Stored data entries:
-- Opening Marker --

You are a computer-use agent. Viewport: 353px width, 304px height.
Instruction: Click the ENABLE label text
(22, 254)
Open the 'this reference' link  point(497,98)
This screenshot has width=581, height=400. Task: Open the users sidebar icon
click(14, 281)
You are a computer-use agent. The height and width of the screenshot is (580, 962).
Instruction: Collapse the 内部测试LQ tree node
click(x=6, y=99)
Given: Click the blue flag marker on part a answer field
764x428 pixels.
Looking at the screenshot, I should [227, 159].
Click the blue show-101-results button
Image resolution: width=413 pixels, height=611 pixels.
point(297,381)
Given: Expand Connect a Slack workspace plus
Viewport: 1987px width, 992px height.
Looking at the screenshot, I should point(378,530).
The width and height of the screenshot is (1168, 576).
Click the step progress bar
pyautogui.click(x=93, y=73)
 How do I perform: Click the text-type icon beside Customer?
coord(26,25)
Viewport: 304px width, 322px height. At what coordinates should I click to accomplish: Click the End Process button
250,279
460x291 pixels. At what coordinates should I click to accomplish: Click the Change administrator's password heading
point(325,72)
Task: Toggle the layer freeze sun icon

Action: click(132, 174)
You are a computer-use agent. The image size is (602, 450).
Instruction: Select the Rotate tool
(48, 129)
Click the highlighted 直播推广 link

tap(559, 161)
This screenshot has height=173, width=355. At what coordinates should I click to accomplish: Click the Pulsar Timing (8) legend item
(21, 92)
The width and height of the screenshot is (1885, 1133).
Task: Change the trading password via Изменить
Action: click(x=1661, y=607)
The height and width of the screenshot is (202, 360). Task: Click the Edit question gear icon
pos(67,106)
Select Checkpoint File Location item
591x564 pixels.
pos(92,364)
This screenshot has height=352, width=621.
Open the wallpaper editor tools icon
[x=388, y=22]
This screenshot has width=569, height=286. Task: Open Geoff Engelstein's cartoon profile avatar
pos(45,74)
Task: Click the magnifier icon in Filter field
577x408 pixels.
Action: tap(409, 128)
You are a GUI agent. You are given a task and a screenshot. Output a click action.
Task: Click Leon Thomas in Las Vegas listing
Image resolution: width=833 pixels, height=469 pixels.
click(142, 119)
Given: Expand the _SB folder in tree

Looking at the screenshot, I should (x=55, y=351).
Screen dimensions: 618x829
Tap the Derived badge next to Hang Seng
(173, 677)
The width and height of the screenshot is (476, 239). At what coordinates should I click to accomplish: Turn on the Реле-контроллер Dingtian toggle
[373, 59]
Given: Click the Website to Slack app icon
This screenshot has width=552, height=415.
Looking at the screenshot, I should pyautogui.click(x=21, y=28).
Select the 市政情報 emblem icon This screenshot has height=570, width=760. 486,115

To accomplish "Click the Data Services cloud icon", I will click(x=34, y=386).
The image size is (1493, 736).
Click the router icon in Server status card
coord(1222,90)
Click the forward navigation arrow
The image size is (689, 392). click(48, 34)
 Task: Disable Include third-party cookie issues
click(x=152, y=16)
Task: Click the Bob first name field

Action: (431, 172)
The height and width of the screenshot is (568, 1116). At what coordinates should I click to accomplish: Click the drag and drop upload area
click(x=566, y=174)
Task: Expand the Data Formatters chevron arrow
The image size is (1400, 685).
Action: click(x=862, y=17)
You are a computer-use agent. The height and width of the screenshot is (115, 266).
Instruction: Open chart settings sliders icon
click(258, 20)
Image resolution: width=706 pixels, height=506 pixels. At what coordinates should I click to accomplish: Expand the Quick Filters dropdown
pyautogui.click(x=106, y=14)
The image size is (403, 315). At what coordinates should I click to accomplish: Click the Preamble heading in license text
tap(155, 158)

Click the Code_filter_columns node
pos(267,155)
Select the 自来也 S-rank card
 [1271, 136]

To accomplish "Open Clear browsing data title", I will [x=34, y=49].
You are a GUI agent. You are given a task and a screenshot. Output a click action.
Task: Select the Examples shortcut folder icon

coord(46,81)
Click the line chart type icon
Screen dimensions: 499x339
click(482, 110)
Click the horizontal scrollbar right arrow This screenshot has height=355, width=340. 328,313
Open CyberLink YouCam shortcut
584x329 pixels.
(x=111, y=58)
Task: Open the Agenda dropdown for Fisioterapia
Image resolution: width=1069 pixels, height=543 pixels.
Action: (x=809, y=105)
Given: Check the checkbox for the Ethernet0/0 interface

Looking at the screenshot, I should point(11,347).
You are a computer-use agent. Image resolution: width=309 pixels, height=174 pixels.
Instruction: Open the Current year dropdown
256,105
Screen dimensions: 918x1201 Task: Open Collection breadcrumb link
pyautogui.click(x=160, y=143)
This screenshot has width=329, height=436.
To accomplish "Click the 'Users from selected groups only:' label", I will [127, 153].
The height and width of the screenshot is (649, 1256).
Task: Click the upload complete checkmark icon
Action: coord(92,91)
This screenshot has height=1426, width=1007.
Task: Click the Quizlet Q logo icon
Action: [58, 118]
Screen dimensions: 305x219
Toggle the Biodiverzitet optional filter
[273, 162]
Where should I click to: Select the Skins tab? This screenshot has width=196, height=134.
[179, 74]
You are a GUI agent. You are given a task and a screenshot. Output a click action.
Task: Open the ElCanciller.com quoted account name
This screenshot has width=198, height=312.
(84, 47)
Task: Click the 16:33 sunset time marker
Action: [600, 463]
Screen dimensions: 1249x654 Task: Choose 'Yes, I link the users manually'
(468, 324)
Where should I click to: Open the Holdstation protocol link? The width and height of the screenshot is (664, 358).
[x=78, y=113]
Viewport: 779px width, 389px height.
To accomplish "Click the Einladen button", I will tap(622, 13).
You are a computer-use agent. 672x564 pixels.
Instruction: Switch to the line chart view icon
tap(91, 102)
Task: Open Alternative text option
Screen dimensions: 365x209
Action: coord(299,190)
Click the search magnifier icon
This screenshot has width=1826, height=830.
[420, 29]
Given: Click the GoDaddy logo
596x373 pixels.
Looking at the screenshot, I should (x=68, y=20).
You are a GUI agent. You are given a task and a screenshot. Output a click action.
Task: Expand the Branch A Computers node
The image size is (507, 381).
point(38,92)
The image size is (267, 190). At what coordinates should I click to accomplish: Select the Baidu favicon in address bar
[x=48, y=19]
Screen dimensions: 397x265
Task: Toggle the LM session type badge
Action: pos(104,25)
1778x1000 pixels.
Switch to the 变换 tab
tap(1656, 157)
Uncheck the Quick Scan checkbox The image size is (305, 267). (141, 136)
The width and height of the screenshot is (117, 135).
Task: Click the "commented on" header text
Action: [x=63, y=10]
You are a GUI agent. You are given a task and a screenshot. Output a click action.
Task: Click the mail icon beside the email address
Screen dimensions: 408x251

-- Closing Marker --

Problem |
Top to bottom, set down the entries above word for word.

Solution to this exercise |
You are a computer-use agent. Viewport: 353px width, 304px height.
Instruction: Click the ENABLE label text
(22, 254)
Open the 'this reference' link  point(497,98)
This screenshot has width=581, height=400. Task: Open the users sidebar icon
click(14, 281)
You are a computer-use agent. The height and width of the screenshot is (580, 962).
Instruction: Collapse the 内部测试LQ tree node
click(x=6, y=99)
Given: Click the blue flag marker on part a answer field
764x428 pixels.
Looking at the screenshot, I should [227, 159].
Click the blue show-101-results button
Image resolution: width=413 pixels, height=611 pixels.
point(297,381)
Given: Expand Connect a Slack workspace plus
Viewport: 1987px width, 992px height.
Looking at the screenshot, I should point(378,530).
The width and height of the screenshot is (1168, 576).
Click the step progress bar
pyautogui.click(x=93, y=73)
 How do I perform: Click the text-type icon beside Customer?
coord(26,25)
Viewport: 304px width, 322px height. At what coordinates should I click to accomplish: Click the End Process button
250,279
460x291 pixels. At what coordinates should I click to accomplish: Click the Change administrator's password heading
point(325,72)
Task: Toggle the layer freeze sun icon

Action: click(132, 174)
You are a computer-use agent. The image size is (602, 450).
Instruction: Select the Rotate tool
(48, 129)
Click the highlighted 直播推广 link

tap(559, 161)
This screenshot has height=173, width=355. At what coordinates should I click to accomplish: Click the Pulsar Timing (8) legend item
(21, 92)
The width and height of the screenshot is (1885, 1133).
Task: Change the trading password via Изменить
Action: click(x=1661, y=607)
The height and width of the screenshot is (202, 360). Task: Click the Edit question gear icon
pos(67,106)
Select Checkpoint File Location item
591x564 pixels.
pos(92,364)
This screenshot has height=352, width=621.
Open the wallpaper editor tools icon
[x=388, y=22]
This screenshot has width=569, height=286. Task: Open Geoff Engelstein's cartoon profile avatar
pos(45,74)
Task: Click the magnifier icon in Filter field
577x408 pixels.
Action: tap(409, 128)
You are a GUI agent. You are given a task and a screenshot. Output a click action.
Task: Click Leon Thomas in Las Vegas listing
Image resolution: width=833 pixels, height=469 pixels.
click(142, 119)
Given: Expand the _SB folder in tree

Looking at the screenshot, I should (x=55, y=351).
Screen dimensions: 618x829
Tap the Derived badge next to Hang Seng
(173, 677)
The width and height of the screenshot is (476, 239). At what coordinates should I click to accomplish: Turn on the Реле-контроллер Dingtian toggle
[373, 59]
Given: Click the Website to Slack app icon
This screenshot has width=552, height=415.
Looking at the screenshot, I should pyautogui.click(x=21, y=28).
Select the 市政情報 emblem icon This screenshot has height=570, width=760. 486,115

To accomplish "Click the Data Services cloud icon", I will click(x=34, y=386).
The image size is (1493, 736).
Click the router icon in Server status card
coord(1222,90)
Click the forward navigation arrow
The image size is (689, 392). click(48, 34)
 Task: Disable Include third-party cookie issues
click(x=152, y=16)
Task: Click the Bob first name field

Action: (431, 172)
The height and width of the screenshot is (568, 1116). At what coordinates should I click to accomplish: Click the drag and drop upload area
click(x=566, y=174)
Task: Expand the Data Formatters chevron arrow
The image size is (1400, 685).
Action: click(x=862, y=17)
You are a computer-use agent. The height and width of the screenshot is (115, 266).
Instruction: Open chart settings sliders icon
click(258, 20)
Image resolution: width=706 pixels, height=506 pixels. At what coordinates should I click to accomplish: Expand the Quick Filters dropdown
pyautogui.click(x=106, y=14)
The image size is (403, 315). At what coordinates should I click to accomplish: Click the Preamble heading in license text
tap(155, 158)

Click the Code_filter_columns node
pos(267,155)
Select the 自来也 S-rank card
 [1271, 136]

To accomplish "Open Clear browsing data title", I will [x=34, y=49].
You are a GUI agent. You are given a task and a screenshot. Output a click action.
Task: Select the Examples shortcut folder icon

coord(46,81)
Click the line chart type icon
Screen dimensions: 499x339
click(482, 110)
Click the horizontal scrollbar right arrow This screenshot has height=355, width=340. 328,313
Open CyberLink YouCam shortcut
584x329 pixels.
(x=111, y=58)
Task: Open the Agenda dropdown for Fisioterapia
Image resolution: width=1069 pixels, height=543 pixels.
Action: (x=809, y=105)
Given: Check the checkbox for the Ethernet0/0 interface

Looking at the screenshot, I should point(11,347).
You are a computer-use agent. Image resolution: width=309 pixels, height=174 pixels.
Instruction: Open the Current year dropdown
256,105
Screen dimensions: 918x1201 Task: Open Collection breadcrumb link
pyautogui.click(x=160, y=143)
This screenshot has width=329, height=436.
To accomplish "Click the 'Users from selected groups only:' label", I will [127, 153].
The height and width of the screenshot is (649, 1256).
Task: Click the upload complete checkmark icon
Action: coord(92,91)
This screenshot has height=1426, width=1007.
Task: Click the Quizlet Q logo icon
Action: [58, 118]
Screen dimensions: 305x219
Toggle the Biodiverzitet optional filter
[273, 162]
Where should I click to: Select the Skins tab? This screenshot has width=196, height=134.
[179, 74]
You are a GUI agent. You are given a task and a screenshot. Output a click action.
Task: Open the ElCanciller.com quoted account name
This screenshot has width=198, height=312.
(84, 47)
Task: Click the 16:33 sunset time marker
Action: [600, 463]
Screen dimensions: 1249x654 Task: Choose 'Yes, I link the users manually'
(468, 324)
Where should I click to: Open the Holdstation protocol link? The width and height of the screenshot is (664, 358).
[x=78, y=113]
Viewport: 779px width, 389px height.
To accomplish "Click the Einladen button", I will tap(622, 13).
You are a computer-use agent. 672x564 pixels.
Instruction: Switch to the line chart view icon
tap(91, 102)
Task: Open Alternative text option
Screen dimensions: 365x209
Action: coord(299,190)
Click the search magnifier icon
This screenshot has width=1826, height=830.
[420, 29]
Given: Click the GoDaddy logo
596x373 pixels.
Looking at the screenshot, I should (x=68, y=20).
You are a GUI agent. You are given a task and a screenshot. Output a click action.
Task: Expand the Branch A Computers node
The image size is (507, 381).
point(38,92)
The image size is (267, 190). At what coordinates should I click to accomplish: Select the Baidu favicon in address bar
[x=48, y=19]
Screen dimensions: 397x265
Task: Toggle the LM session type badge
Action: pos(104,25)
1778x1000 pixels.
Switch to the 变换 tab
tap(1656, 157)
Uncheck the Quick Scan checkbox The image size is (305, 267). (141, 136)
The width and height of the screenshot is (117, 135).
Task: Click the "commented on" header text
Action: [x=63, y=10]
You are a GUI agent. You are given a task and a screenshot. Output a click action.
Task: Click the mail icon beside the email address
Screen dimensions: 408x251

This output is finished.